Moreover, it provides agility by enabling users to prioritise mission-critical applications and to deploy required configurations for short periods of time, such as during month-end, from a centralised control point, at the simple click of a button."
Maia suggests further that while all market sectors can obviously benefit from SD-WAN implementations, some of the key industries where SD-WAN will prove particularly cost-effective are those that involve project sites, retail branches and roaming brokers, or those where it is too expensive and cumbersome to deploy fibre to a temporary location.
"In the construction industry, for example, SD-WAN provides an instant solution that can connect to wireless mediums such as LTE and has a near-zero touch configuration, thanks to being software-driven, self-provisioning and resilient."
"Moreover, SD-WAN also helps to address the difficulty that many businesses face in transforming traditional internally-focused infrastructure into a cloud-optimised configuration. Now, thanks to SD-WAN, users can seamlessly access cloud-based applications direct from the branch, without needing to back-haul data through the data centre and still go through the data centre to access legacy applications securely and in the most efficient manner possible."
There can be little doubt that enterprises are increasingly attracted by the potential SD-WAN offers, but, cautions Maia, it remains important for them to understand the differences between SD-WAN and the more traditional WAN solutions. Whether you're a mid-sized business or a global enterprise, he advises that players should talk to their service provider to help them determine which WAN solution is right for their organisation.

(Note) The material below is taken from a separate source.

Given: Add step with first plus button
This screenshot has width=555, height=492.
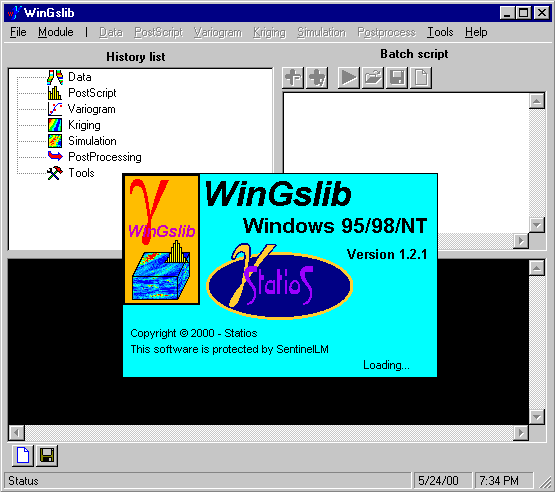Looking at the screenshot, I should click(293, 78).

"Once businesses considering SD-WAN have decided to implement it, they need to determine whether they want to build an in-house WAN competence, with the associated technical expertise and tolerance for technology complexity, or outsource their WAN to a trusted partner. While in-house skills are always a nice-to-have, building them up can take time. The benefit of using an external system integrator or service provider is that access to specialist skills and centralised deployment of SD-WAN configurations is essentially immediate, ensuring a rapid, error-free roll-out."
"Ultimately, decision-makers must also consider the business drivers across the categories of performance, cost, availability, agility, bandwidth requirements and application architecture. Only once they have done this properly should they, guided by their service provider, decide on the WAN model that is best for their specific enterprise infrastructure requirements," he concludes.